More than 20 former applicants are demanding Tokyo Medical University make amends for the scandal, which led to the discovery of similar discrimination in other medical schools after prompting a government investigation.
Lawyers for the women, who were rejected by the school after taking entrance exams at the school from 2006 onwards, are expected to present a claim to the university next week.
They acknowledge they cannot yet prove whether they were rejected because of discrimination or insufficient test scores, but are calling on the university to disclose their results.
They are also asking for 100,000 yen ($890) each in compensation for “mental anguish” and for the university to reimburse money they paid to take the entrance exams, travel to the school and stay in the area during the application process.
The women in the group include a doctor, students currently enrolled at other medical schools and women who have taken jobs in other fields.
The university admitted the process of altering the test scores of female applicants began in 2006.
An independent probe said Tuesday that the school had disqualified about a quarter of female applicants who should have been offered places based on their original, unaltered test scores during 2017 and 2018.
“I’m speechless over these numbers — how much weight each one of them carries,” Sakura Uchikoshi, one of the lawyers representing the women, told reporters Wednesday.

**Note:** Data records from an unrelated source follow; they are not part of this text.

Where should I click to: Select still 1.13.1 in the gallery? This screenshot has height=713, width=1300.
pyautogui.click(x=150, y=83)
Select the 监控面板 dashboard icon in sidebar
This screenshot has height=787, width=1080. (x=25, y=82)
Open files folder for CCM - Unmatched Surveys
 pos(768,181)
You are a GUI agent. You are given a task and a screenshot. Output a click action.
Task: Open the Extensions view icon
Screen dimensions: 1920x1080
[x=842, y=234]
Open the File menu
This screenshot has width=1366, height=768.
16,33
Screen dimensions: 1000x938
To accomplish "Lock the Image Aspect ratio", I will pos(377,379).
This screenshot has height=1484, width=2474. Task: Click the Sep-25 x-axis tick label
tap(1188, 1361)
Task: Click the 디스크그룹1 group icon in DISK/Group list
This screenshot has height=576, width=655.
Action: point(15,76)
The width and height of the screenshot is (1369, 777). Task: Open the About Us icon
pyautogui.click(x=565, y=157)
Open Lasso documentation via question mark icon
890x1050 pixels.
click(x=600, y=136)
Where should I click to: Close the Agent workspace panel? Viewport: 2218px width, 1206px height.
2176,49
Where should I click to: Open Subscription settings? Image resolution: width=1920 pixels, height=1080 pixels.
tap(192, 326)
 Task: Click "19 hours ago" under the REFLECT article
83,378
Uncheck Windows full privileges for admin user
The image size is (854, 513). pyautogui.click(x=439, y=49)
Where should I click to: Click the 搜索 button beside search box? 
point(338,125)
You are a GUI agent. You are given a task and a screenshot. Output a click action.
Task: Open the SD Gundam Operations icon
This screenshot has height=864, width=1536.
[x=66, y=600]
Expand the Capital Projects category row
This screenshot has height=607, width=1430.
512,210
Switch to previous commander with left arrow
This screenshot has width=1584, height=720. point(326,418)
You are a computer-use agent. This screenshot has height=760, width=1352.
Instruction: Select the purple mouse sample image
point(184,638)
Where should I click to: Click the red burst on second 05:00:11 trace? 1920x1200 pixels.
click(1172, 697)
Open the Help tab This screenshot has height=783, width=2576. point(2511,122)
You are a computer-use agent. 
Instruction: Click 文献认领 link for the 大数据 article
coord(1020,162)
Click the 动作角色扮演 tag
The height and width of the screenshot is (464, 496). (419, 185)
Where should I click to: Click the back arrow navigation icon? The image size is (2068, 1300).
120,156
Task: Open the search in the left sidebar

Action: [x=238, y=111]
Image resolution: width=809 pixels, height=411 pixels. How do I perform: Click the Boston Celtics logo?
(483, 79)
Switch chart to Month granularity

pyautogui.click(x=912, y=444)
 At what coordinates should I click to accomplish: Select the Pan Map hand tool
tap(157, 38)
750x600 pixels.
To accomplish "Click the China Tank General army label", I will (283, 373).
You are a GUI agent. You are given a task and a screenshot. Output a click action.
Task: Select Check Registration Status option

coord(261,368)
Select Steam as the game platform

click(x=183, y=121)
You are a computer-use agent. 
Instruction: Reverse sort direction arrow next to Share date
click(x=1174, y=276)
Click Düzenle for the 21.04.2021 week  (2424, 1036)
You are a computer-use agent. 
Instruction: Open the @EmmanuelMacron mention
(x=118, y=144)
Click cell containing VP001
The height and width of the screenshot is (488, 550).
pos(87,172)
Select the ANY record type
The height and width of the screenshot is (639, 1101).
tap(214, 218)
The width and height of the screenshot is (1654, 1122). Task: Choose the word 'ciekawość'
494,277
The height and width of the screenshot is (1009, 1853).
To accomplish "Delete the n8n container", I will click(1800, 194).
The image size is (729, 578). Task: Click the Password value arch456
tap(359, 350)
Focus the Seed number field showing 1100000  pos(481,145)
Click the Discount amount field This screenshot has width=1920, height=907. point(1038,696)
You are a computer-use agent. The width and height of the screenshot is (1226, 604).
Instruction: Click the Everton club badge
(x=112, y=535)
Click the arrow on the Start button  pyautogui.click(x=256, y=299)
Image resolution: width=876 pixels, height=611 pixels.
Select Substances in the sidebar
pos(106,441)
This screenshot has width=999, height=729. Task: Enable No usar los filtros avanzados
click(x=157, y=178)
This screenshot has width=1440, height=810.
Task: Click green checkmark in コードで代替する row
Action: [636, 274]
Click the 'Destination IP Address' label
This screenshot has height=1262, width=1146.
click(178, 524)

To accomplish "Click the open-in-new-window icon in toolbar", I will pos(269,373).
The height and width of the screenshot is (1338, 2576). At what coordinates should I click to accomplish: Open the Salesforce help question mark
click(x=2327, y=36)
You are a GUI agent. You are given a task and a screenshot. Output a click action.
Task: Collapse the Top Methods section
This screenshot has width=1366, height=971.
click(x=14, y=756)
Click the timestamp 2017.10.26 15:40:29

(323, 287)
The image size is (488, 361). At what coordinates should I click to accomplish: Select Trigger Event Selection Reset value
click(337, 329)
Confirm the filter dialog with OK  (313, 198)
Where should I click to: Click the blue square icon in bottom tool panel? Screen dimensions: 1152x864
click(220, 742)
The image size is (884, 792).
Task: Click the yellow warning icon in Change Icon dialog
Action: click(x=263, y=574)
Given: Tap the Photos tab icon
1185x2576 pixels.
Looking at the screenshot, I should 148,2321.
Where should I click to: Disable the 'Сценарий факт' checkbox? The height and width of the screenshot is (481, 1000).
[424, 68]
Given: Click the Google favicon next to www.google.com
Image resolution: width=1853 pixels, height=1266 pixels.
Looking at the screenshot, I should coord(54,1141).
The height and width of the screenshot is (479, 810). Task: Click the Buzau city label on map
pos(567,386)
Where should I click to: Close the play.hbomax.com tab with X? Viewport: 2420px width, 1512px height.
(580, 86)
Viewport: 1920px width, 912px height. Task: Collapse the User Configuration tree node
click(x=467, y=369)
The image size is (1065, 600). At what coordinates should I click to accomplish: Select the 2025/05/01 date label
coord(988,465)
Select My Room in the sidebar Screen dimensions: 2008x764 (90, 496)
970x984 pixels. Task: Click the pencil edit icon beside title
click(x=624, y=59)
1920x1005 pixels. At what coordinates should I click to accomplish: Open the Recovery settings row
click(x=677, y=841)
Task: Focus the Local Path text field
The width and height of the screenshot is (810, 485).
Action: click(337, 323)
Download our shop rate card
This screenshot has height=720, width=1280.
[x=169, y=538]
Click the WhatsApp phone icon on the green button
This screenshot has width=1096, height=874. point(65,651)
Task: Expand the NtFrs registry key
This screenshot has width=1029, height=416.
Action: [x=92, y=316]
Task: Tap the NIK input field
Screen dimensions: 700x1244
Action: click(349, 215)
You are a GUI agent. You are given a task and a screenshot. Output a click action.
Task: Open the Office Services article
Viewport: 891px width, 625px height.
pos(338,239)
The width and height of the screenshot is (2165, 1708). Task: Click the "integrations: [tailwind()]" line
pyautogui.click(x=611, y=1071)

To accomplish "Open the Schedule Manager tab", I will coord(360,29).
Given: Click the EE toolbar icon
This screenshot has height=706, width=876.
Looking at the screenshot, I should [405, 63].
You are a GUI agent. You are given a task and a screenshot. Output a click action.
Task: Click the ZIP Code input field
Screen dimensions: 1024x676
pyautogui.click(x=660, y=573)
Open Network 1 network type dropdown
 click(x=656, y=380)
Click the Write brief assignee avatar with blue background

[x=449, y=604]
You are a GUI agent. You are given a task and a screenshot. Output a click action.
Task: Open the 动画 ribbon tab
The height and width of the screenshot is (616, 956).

The university reportedly sought to keep the percentage of female students low in part because of a belief that women would leave the profession soon after graduation when they married and had families.
The scandal caused outrage in Japan and abroad and prompted an education ministry investigation, in addition to the independent probe.
On Tuesday, the ministry said in an interim report that it had uncovered several more cases where medical schools discriminated against female applicants, as well as those taking the entrance exam for a second or third time.
But the ministry has no plans at present to punish the implicated schools and has declined to name them, while urging them to change their practices.